(Data for the task)
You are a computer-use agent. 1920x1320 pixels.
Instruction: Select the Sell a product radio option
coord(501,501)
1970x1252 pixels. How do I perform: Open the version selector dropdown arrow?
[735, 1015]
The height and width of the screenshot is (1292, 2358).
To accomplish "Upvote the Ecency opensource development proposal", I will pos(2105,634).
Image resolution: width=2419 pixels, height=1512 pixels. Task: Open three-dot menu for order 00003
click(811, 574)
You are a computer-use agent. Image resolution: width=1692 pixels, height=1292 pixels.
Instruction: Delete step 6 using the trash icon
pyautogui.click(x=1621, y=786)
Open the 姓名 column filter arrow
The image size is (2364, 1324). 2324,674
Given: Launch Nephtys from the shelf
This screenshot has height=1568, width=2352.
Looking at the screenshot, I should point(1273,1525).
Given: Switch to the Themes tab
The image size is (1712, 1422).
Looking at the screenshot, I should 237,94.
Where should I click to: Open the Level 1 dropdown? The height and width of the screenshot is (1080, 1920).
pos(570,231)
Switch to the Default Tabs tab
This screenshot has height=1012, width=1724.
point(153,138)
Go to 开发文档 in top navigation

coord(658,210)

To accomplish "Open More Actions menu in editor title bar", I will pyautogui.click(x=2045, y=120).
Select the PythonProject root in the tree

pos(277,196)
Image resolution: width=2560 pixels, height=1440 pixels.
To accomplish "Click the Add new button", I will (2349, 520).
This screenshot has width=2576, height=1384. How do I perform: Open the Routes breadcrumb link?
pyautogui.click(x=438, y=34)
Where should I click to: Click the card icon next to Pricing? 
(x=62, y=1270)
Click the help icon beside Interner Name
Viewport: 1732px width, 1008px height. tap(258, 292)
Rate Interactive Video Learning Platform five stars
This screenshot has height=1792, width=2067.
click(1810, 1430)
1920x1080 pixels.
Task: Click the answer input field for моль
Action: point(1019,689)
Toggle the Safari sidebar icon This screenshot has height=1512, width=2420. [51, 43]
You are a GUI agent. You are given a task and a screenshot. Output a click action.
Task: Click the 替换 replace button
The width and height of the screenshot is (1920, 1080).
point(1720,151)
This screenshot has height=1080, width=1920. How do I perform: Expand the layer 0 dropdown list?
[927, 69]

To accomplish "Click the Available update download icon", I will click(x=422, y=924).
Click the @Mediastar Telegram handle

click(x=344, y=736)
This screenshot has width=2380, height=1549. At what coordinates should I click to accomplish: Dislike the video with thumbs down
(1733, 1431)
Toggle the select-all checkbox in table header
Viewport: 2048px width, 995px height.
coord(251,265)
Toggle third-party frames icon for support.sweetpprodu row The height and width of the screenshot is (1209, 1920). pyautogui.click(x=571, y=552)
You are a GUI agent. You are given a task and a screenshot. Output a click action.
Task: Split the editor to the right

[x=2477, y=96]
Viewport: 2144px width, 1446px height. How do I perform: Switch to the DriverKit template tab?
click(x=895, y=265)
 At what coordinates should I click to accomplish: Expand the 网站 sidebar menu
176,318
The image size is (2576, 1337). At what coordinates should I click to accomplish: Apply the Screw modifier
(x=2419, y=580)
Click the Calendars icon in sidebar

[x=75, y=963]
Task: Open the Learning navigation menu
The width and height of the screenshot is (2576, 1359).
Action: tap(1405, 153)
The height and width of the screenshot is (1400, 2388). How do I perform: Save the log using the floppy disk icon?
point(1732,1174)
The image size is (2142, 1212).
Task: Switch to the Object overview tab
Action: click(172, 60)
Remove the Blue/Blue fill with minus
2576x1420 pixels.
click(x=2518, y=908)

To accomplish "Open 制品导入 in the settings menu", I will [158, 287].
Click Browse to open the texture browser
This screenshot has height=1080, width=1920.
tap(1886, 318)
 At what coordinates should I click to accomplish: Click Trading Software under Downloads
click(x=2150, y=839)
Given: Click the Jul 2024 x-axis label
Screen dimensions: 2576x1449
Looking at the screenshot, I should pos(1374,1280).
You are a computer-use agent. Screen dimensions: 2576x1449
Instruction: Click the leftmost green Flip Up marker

(Exercise prompt) Please retype each entry above exactly as it is written.

(Output for this exercise)
You are a computer-use agent. 1920x1320 pixels.
Instruction: Select the Sell a product radio option
coord(501,501)
1970x1252 pixels. How do I perform: Open the version selector dropdown arrow?
[735, 1015]
The height and width of the screenshot is (1292, 2358).
To accomplish "Upvote the Ecency opensource development proposal", I will pos(2105,634).
Image resolution: width=2419 pixels, height=1512 pixels. Task: Open three-dot menu for order 00003
click(811, 574)
You are a computer-use agent. Image resolution: width=1692 pixels, height=1292 pixels.
Instruction: Delete step 6 using the trash icon
pyautogui.click(x=1621, y=786)
Open the 姓名 column filter arrow
The image size is (2364, 1324). 2324,674
Given: Launch Nephtys from the shelf
This screenshot has height=1568, width=2352.
Looking at the screenshot, I should point(1273,1525).
Given: Switch to the Themes tab
The image size is (1712, 1422).
Looking at the screenshot, I should 237,94.
Where should I click to: Open the Level 1 dropdown? The height and width of the screenshot is (1080, 1920).
pos(570,231)
Switch to the Default Tabs tab
This screenshot has height=1012, width=1724.
point(153,138)
Go to 开发文档 in top navigation

coord(658,210)

To accomplish "Open More Actions menu in editor title bar", I will pyautogui.click(x=2045, y=120).
Select the PythonProject root in the tree

pos(277,196)
Image resolution: width=2560 pixels, height=1440 pixels.
To accomplish "Click the Add new button", I will (2349, 520).
This screenshot has width=2576, height=1384. How do I perform: Open the Routes breadcrumb link?
pyautogui.click(x=438, y=34)
Where should I click to: Click the card icon next to Pricing? 
(x=62, y=1270)
Click the help icon beside Interner Name
Viewport: 1732px width, 1008px height. tap(258, 292)
Rate Interactive Video Learning Platform five stars
This screenshot has height=1792, width=2067.
click(1810, 1430)
1920x1080 pixels.
Task: Click the answer input field for моль
Action: point(1019,689)
Toggle the Safari sidebar icon This screenshot has height=1512, width=2420. [51, 43]
You are a GUI agent. You are given a task and a screenshot. Output a click action.
Task: Click the 替换 replace button
The width and height of the screenshot is (1920, 1080).
point(1720,151)
This screenshot has height=1080, width=1920. How do I perform: Expand the layer 0 dropdown list?
[927, 69]

To accomplish "Click the Available update download icon", I will click(x=422, y=924).
Click the @Mediastar Telegram handle

click(x=344, y=736)
This screenshot has width=2380, height=1549. At what coordinates should I click to accomplish: Dislike the video with thumbs down
(1733, 1431)
Toggle the select-all checkbox in table header
Viewport: 2048px width, 995px height.
coord(251,265)
Toggle third-party frames icon for support.sweetpprodu row The height and width of the screenshot is (1209, 1920). pyautogui.click(x=571, y=552)
You are a GUI agent. You are given a task and a screenshot. Output a click action.
Task: Split the editor to the right

[x=2477, y=96]
Viewport: 2144px width, 1446px height. How do I perform: Switch to the DriverKit template tab?
click(x=895, y=265)
 At what coordinates should I click to accomplish: Expand the 网站 sidebar menu
176,318
The image size is (2576, 1337). At what coordinates should I click to accomplish: Apply the Screw modifier
(x=2419, y=580)
Click the Calendars icon in sidebar

[x=75, y=963]
Task: Open the Learning navigation menu
The width and height of the screenshot is (2576, 1359).
Action: tap(1405, 153)
The height and width of the screenshot is (1400, 2388). How do I perform: Save the log using the floppy disk icon?
point(1732,1174)
The image size is (2142, 1212).
Task: Switch to the Object overview tab
Action: click(172, 60)
Remove the Blue/Blue fill with minus
2576x1420 pixels.
click(x=2518, y=908)

To accomplish "Open 制品导入 in the settings menu", I will [158, 287].
Click Browse to open the texture browser
This screenshot has height=1080, width=1920.
tap(1886, 318)
 At what coordinates should I click to accomplish: Click Trading Software under Downloads
click(x=2150, y=839)
Given: Click the Jul 2024 x-axis label
Screen dimensions: 2576x1449
Looking at the screenshot, I should pos(1374,1280).
You are a computer-use agent. Screen dimensions: 2576x1449
Instruction: Click the leftmost green Flip Up marker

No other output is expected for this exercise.